- INSTRUÇÕES DO EXERCÍCIO:
**1)** No artigo sobre a exposição de Meyer Filho, qual parte do trabalho do pai Sandra escolhe como favorita?
**2)** Apresente como lista numerada o trecho da listagem que vai do início da listagem até a linha que contém “Action: point(57,69)”, com ambas as extremidades incluídas. Omita as linhas em branco e deixe as imagens fora da resposta.

- ARTIGO:
■ ■ ■ ■ ■ ■ ■
No entanto, Meyer Filho sempre dispensou rótulos. “Tem um manuscrito que orientou o processo curatorial: ele escreve que não era surrealista, primitivo, fantástico, underground. Ele era tudo ao mesmo tempo”, conta Nunes.
Para dar conta dessas multifaces construídas durante cinco décadas de trabalho, e que vão além dos galos que o consagraram, a exposição foi dividida em “ilhas”. Os títulos foram criados pelo próprio Meyer Filho: “Arquivos Implacáveis”, “Estalo de Vieira”, “É VERDADE, É TUDO VERDADE!!!!”, “Hora de Um Certo Cafezinho”, “Plantando da, pessoal…”, são algumas.

Ao selecionar uma parte favorita do trabalho do pai, Sandra escolhe os desenhos feitos com tinta nanquim sobre o papel, ainda no início da carreira. “Acho que tem aí um momento de descoberta, onde ele se vê como artista e começa a ser reconhecido. É um desenhista que pintava”, conta.
Já Kamilla é apaixonada pela produção dos anos 60, povoada por desenhos diabólicos e soturnos. “O Meyer estava criando um mundo, criando possibilidades de existir e coexistir. Era um artista inconformado”, considera.
“Ele entendia que toda a obra era política. Se dizia um socialista a sua maneira. As críticas que fez em charges publicadas 54 (apresentadas na exposição) parece que foram feitas ontem. Tem trabalhos que seguem reverberando”, conta Nunes.
A proposta, segundo as organizadoras, é que o público encontre sua própria forma de navegar pela obra. Para Kamilla, “toda ilha tem ponto de partida, mas não um ponto de chegada: as pessoas devem criar suas próprias elocubrações e teorias”.
■ ■ ■ ■ ■ ■ ■
- Dados para localizar palavras e elementos:
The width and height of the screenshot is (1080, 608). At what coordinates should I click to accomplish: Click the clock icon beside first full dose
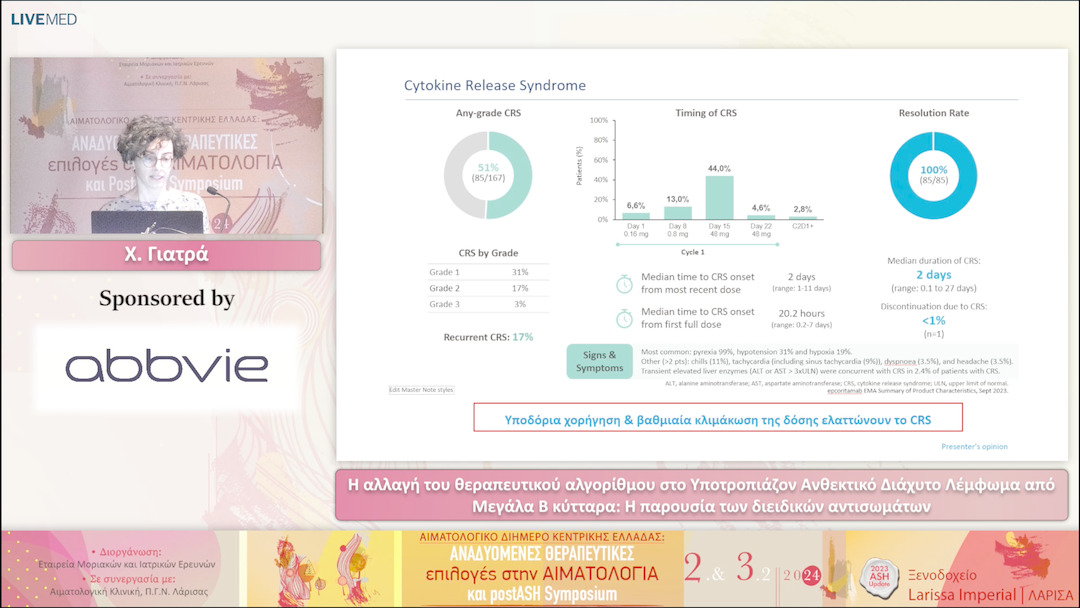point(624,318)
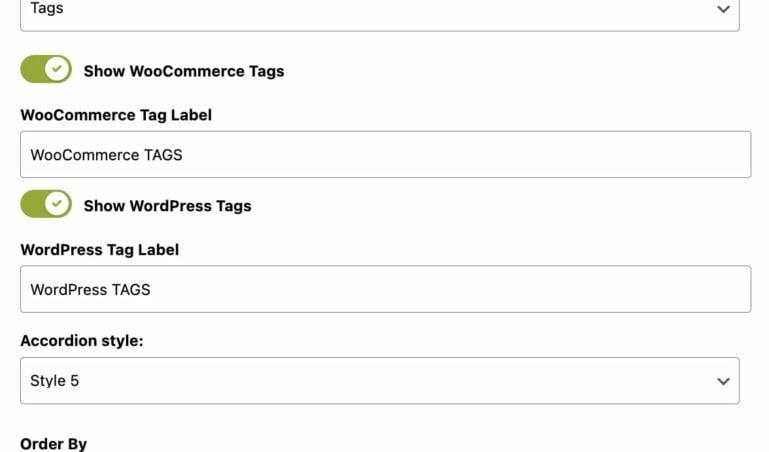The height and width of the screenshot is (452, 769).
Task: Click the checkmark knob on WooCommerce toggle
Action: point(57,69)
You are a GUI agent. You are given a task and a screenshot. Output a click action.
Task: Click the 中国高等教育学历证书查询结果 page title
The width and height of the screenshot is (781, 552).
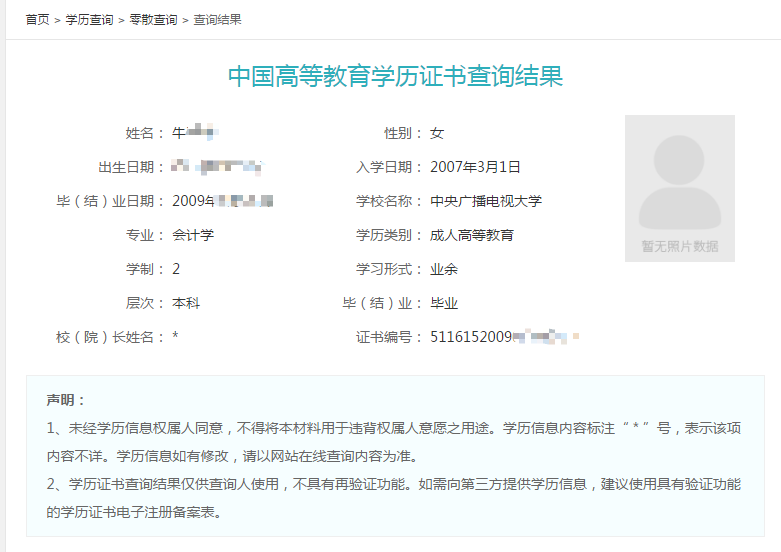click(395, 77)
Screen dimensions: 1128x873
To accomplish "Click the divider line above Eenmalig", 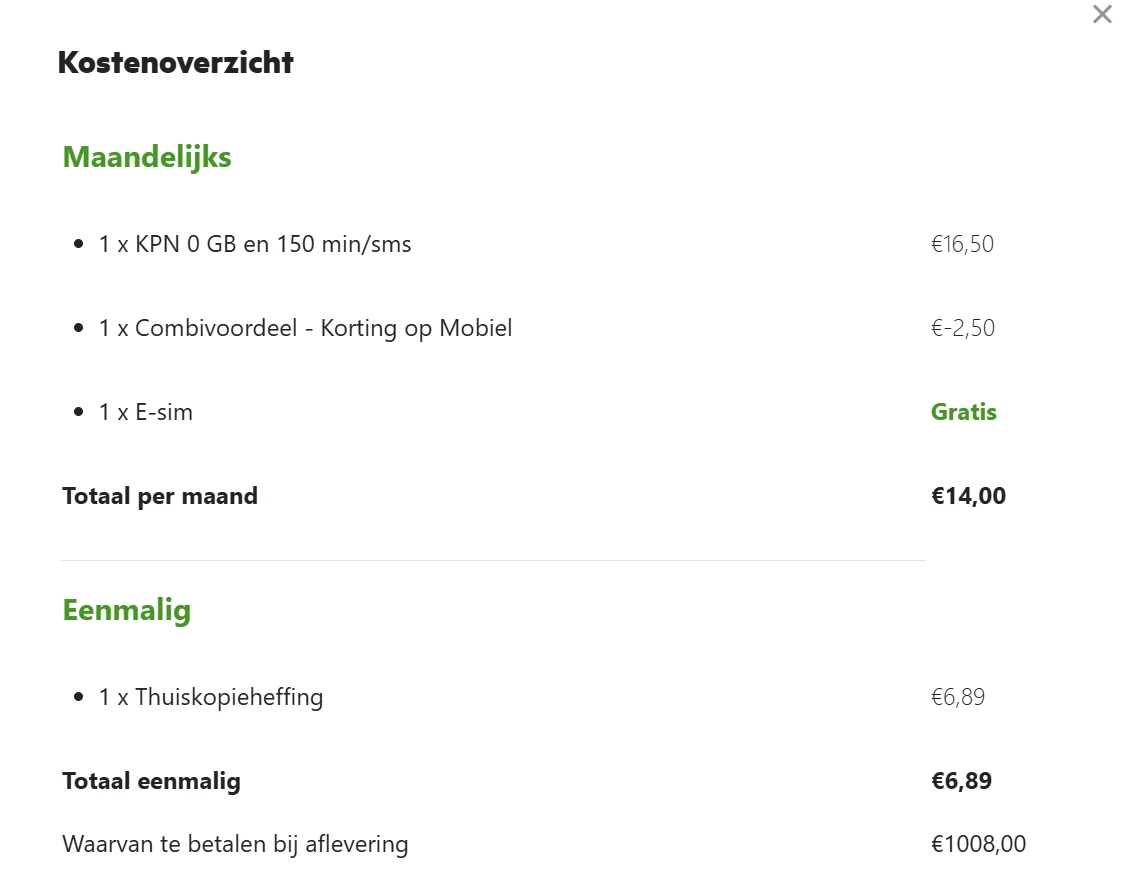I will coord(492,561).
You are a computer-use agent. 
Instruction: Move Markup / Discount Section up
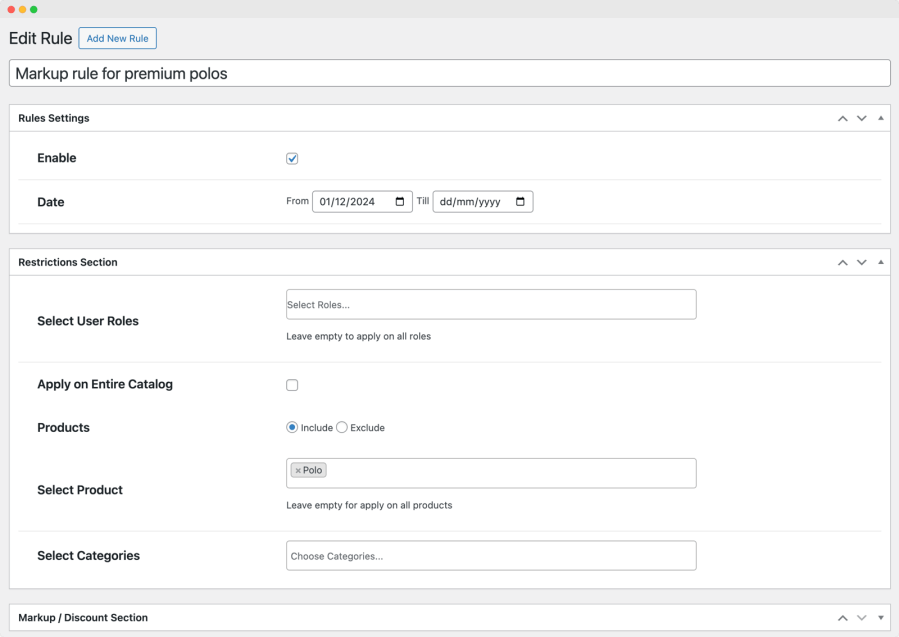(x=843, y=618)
■ ■ ■ ■ ■ ■ ■
- RESPOSTAS ESCRITAS:
**1)** Os desenhos feitos com tinta nanquim sobre o papel, ainda no início da carreira.

**2)**
1. The width and height of the screenshot is (1080, 608). At what coordinates should I click to accomplish: Click the clock icon beside first full dose
2. point(624,318)
3. The height and width of the screenshot is (452, 769).
4. Task: Click the checkmark knob on WooCommerce toggle
5. Action: point(57,69)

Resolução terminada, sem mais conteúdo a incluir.